Chemotherapy added to pre-operative radiation treatment reduces local recurrences in rectal cancer

While adding chemotherapy to radiation treatment given before surgery for rectal cancer did not improve overall survival, it did significantly reduce cancer returning locally at the surgical site.

In a clinical trial reported in the September 14, 2006 New England Journal of Medicine researchers randomly assigned rectal cancer patients who were receiving preoperative radiotherapy to:

• preoperative radiotherapy without any chemotherapy
• preoperative radiotherapy with chemotherapy before surgery
• preoperative radiotherapy with chemotherapy after surgery
• preoperative radiotherapy with chemotherapy both before and after surgery

Radiotherapy was delivered over 5 weeks before surgery.  Chemotherapy consisted of cycles of 5FU (fluorouracil) and leucovorin given for 5 days per cycle.  Preoperative chemotherapy was given for two cycles; postoperative chemo treatment was four cycles.

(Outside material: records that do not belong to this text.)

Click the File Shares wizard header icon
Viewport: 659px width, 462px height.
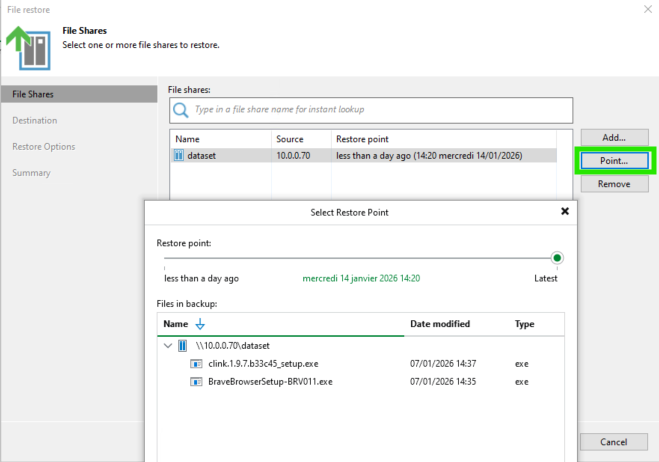pyautogui.click(x=32, y=47)
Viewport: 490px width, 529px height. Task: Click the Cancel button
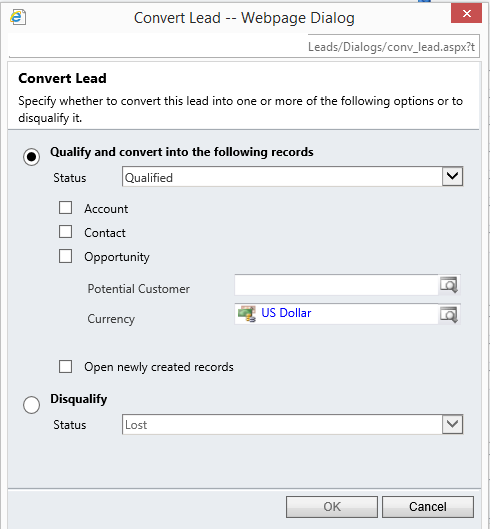point(428,507)
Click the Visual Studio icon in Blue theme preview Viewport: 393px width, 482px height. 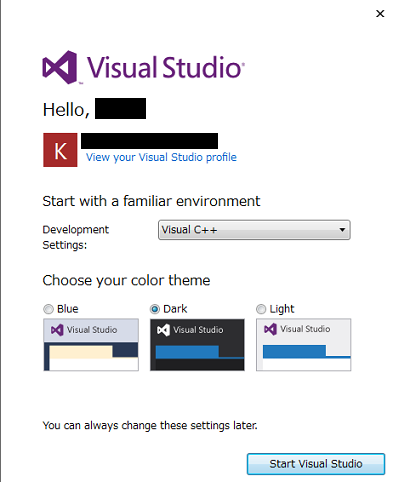57,330
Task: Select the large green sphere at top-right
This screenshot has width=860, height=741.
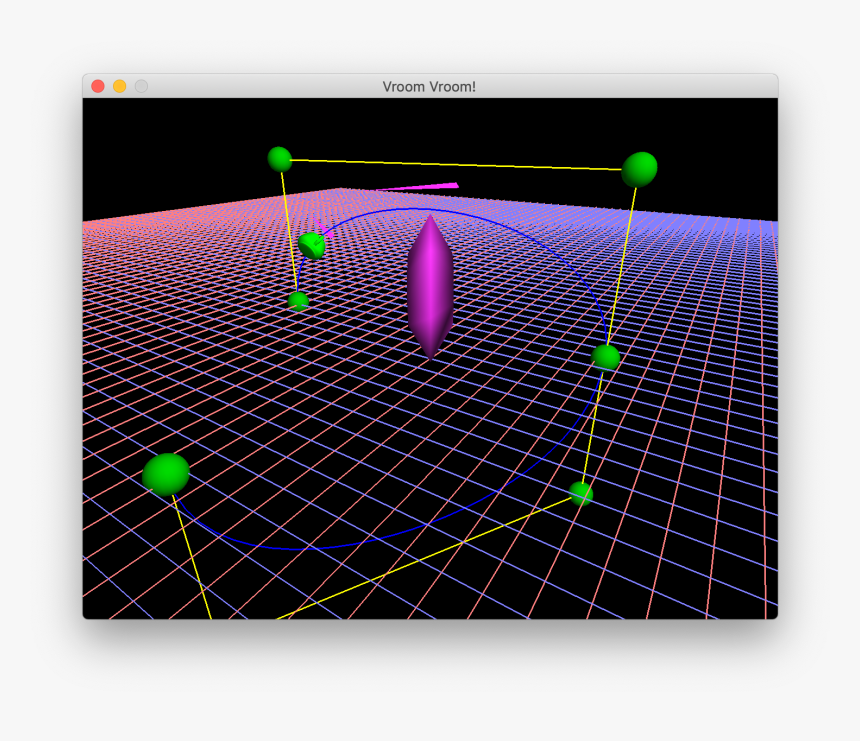Action: pyautogui.click(x=639, y=169)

Over 1000 patients with T3 or T4 surgically resectable rectal cancers were entered in the trial.  There was no significant difference in overall survival among the four groups — chemotherapy, whether given before or after surgery or not given at all had no impact on survival at five years.  The combined five-year survival rate was 62.5%.

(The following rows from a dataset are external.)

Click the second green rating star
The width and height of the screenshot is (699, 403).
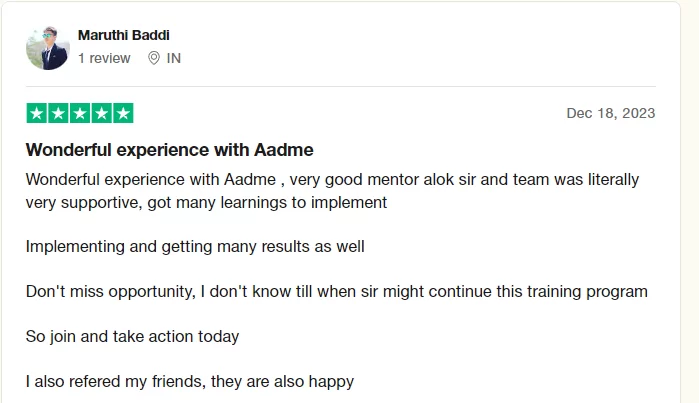[58, 113]
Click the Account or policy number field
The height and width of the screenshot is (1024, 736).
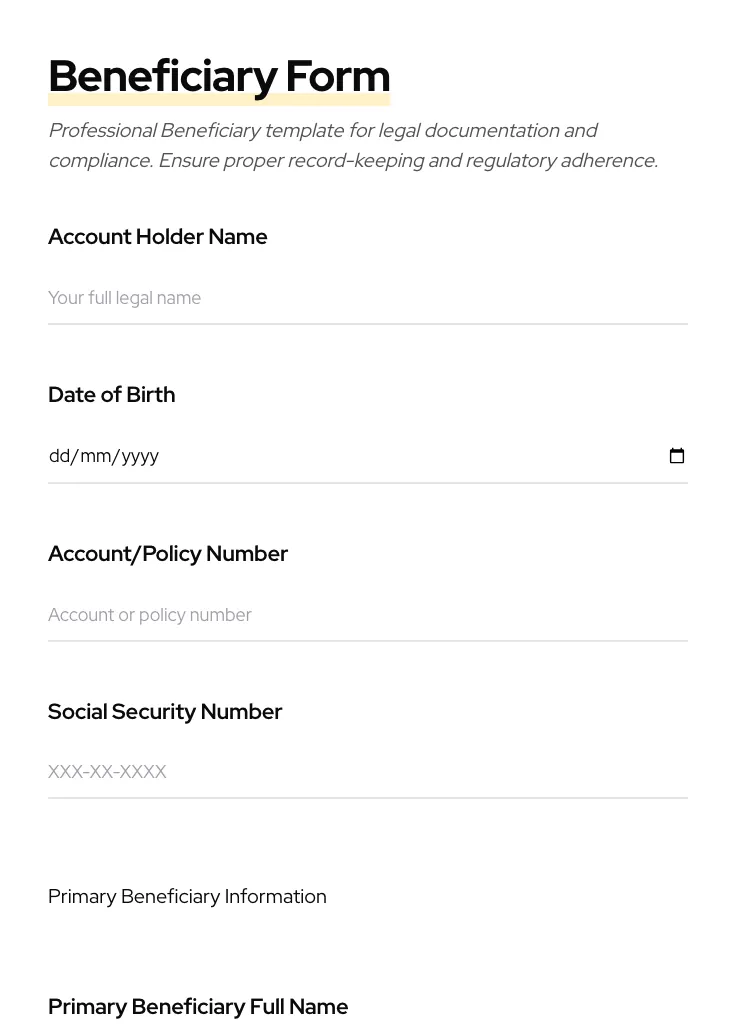pos(300,615)
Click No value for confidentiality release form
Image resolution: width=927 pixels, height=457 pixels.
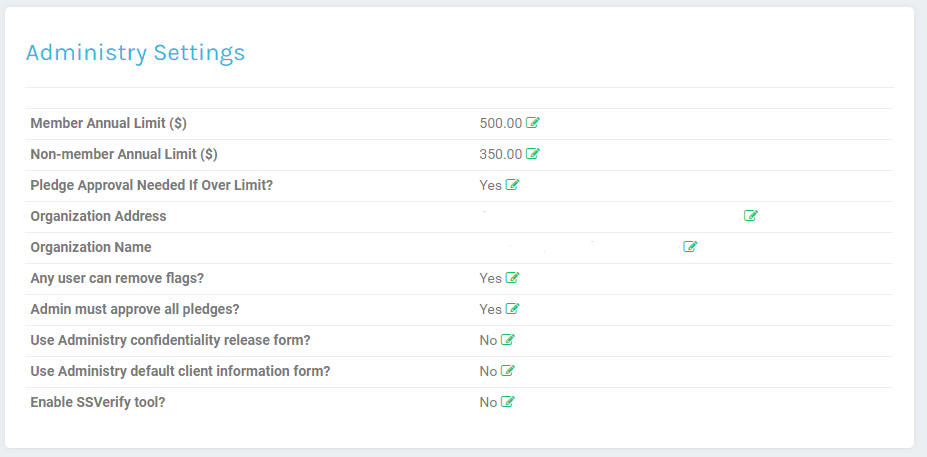488,341
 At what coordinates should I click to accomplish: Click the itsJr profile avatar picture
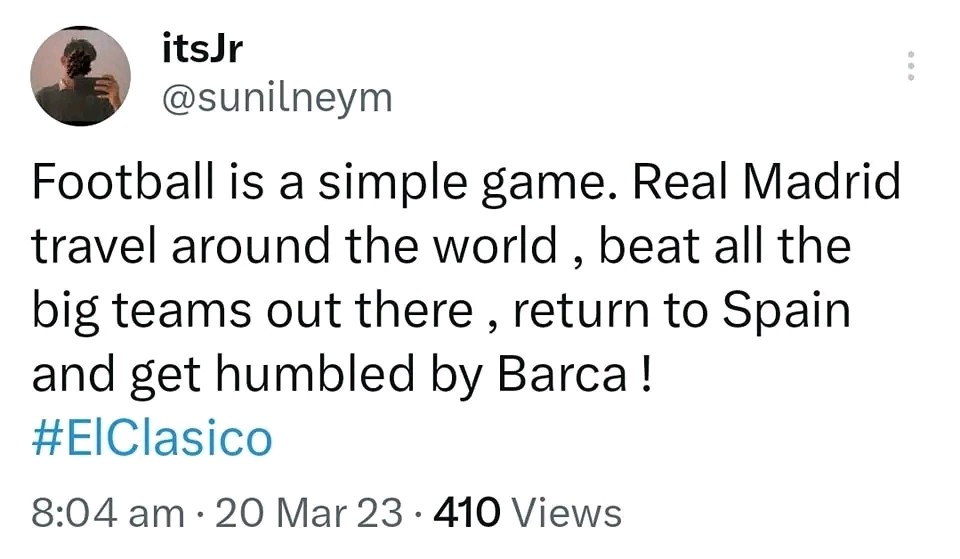click(80, 75)
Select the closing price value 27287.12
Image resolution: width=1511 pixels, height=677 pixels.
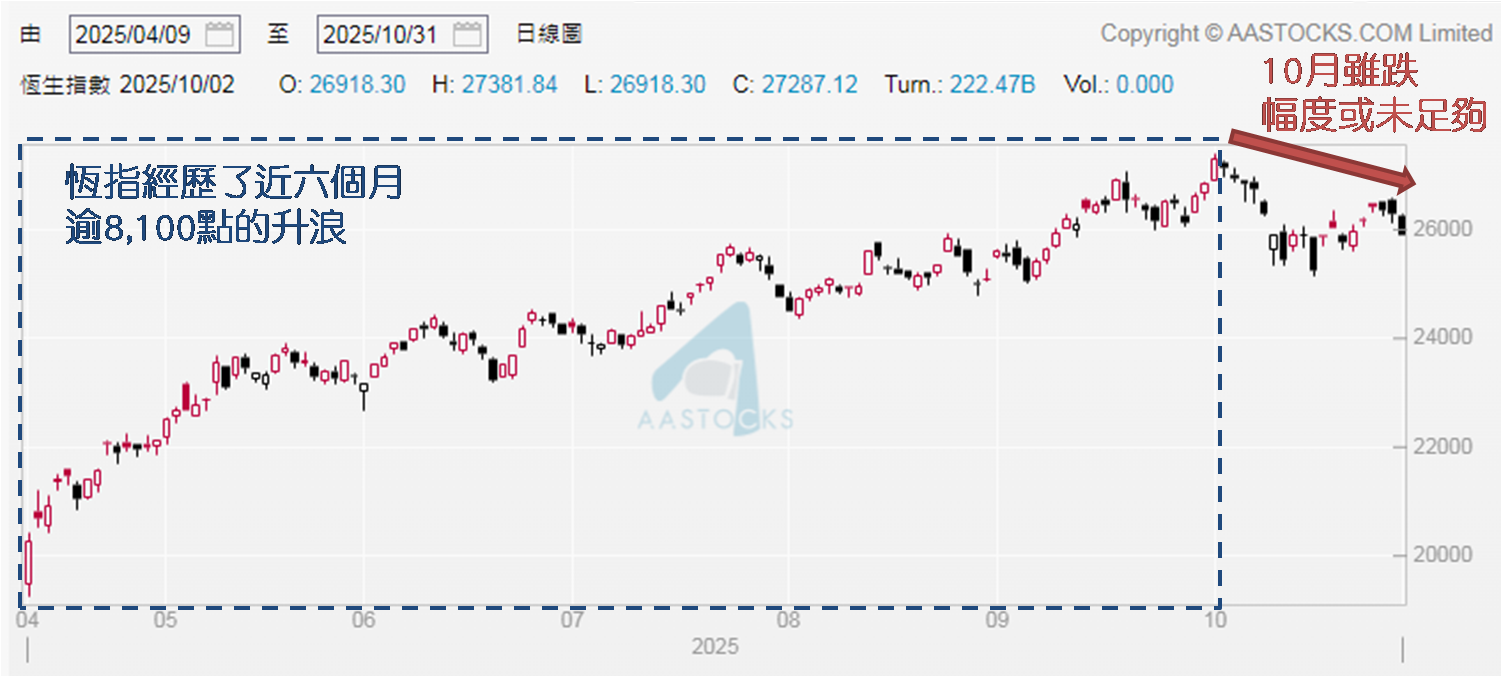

However, there was a significant difference in cancer returning to the original site in the rectum where it had been removed — local recurrence.  Local recurrence rates for preoperative chemotherapy, postoperative chemotherapy, or both pre-and-postoperative chemo were 8.7%, 9.6%, and 7.6% respectively. For patients who received no chemotherapy in addition to their radiation treatment, local recurrence incidence was 17.1%.

Jean-Francois Bosset M.D. and his colleagues concluded:

In patients with rectal cancer who receive preoperative radiotherapy, adding fluorouracil-based chemotherapy preoperatively or postoperatively has no significant effect on survival. Chemotherapy, regardless of whether it is administered before or after surgery, confers a significant benefit with respect to local control.

Bosset et. al. New England Journal of Medicine, September 14, 2006, Volume 355:1114-1123

 More information about the study is available from Medpage Today.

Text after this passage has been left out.